The first two have now reversed course. This shift began after the 2008 global financial crisis and accelerated significantly since 2017. Market-based approaches emphasizing liberalization, deregulation, and fiscal responsibility have given way to a return to industrial policy, increased government intervention, and sustained levels of fiscal deficits and debt burdens. It was once thought to be highly unlikely. Geopolitical tensions (particularly between China and the United States) and reactions to worsening domestic inequality have combined to foster the weaponization of trade, undermine global policy coordination, and fragment the era of globalization. gave way to.
The boundaries between investors have disappeared, and the scope of structural investments has narrowed. This is most evident in a number of new instruments that provide highly liquid access to inherently illiquid investments. Tactical and opportunistic investments are increasing as long-term, structural investments are reduced. Momentum is now well recognized as a factor that allows investors to ride a wave of rewards that will eventually break out, but not yet. Such short-term positioning does not only represent bottom-up opportunities.
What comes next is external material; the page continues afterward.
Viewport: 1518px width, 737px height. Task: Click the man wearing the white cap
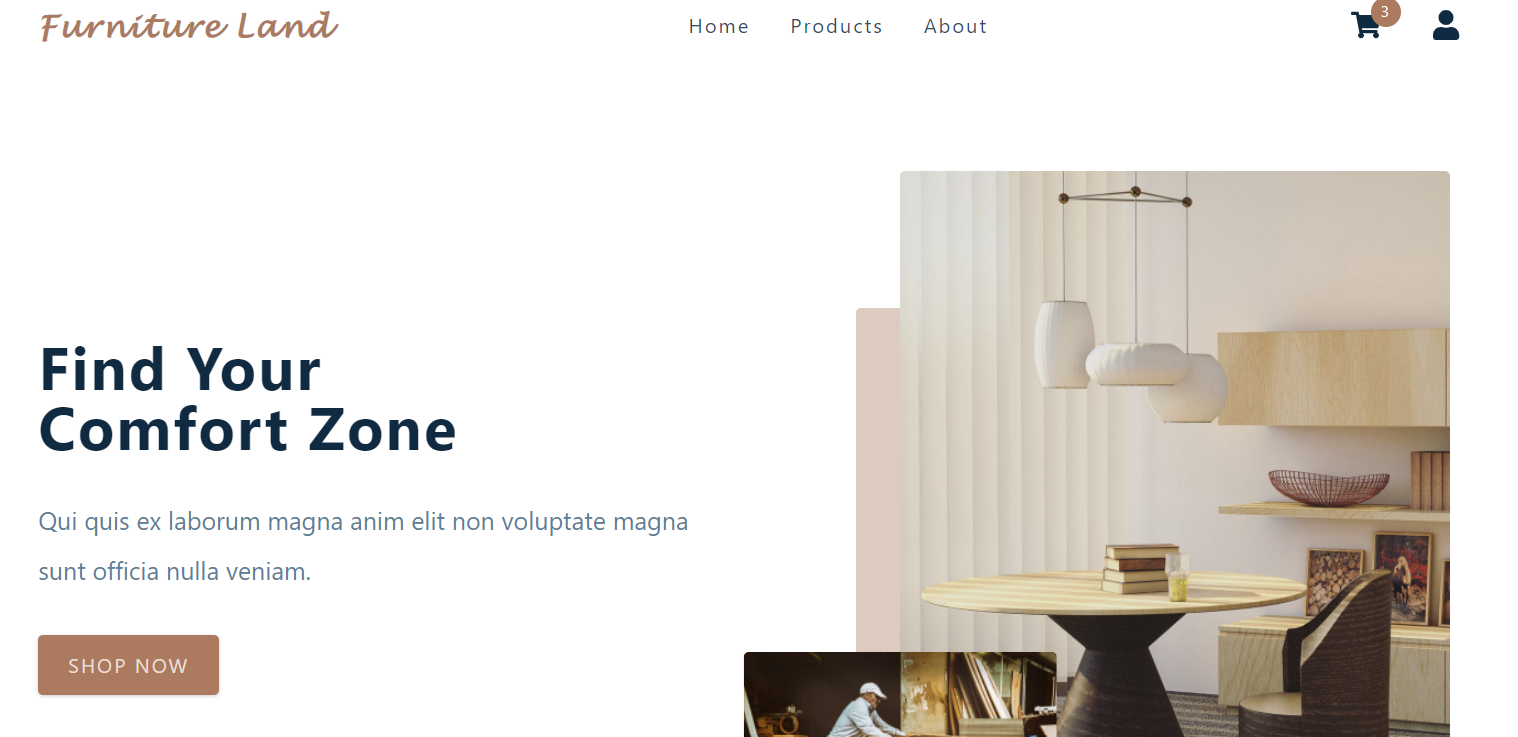pos(865,710)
It can also be caused by top-down factors, as the surge in U.S. stock indexes to record highs over the past six months has shown. Continued economic exceptionalism in the US, including surprisingly high growth rates in the US, and dovish signals from the Federal Reserve are key factors as Germany, Japan and the UK stagnate. These have allowed the market to dispel many concerns, whether political or geopolitical.
Unlike the Pyramids of Giza, this narrow base and wide top structure is unstable. It will require better domestic fundamentals, a less problematic international order, and stronger materialization of the promises delivered by technology, life sciences, and sustainable energy. As the market is currently pricing in, that is certainly a possibility, but it is not guaranteed.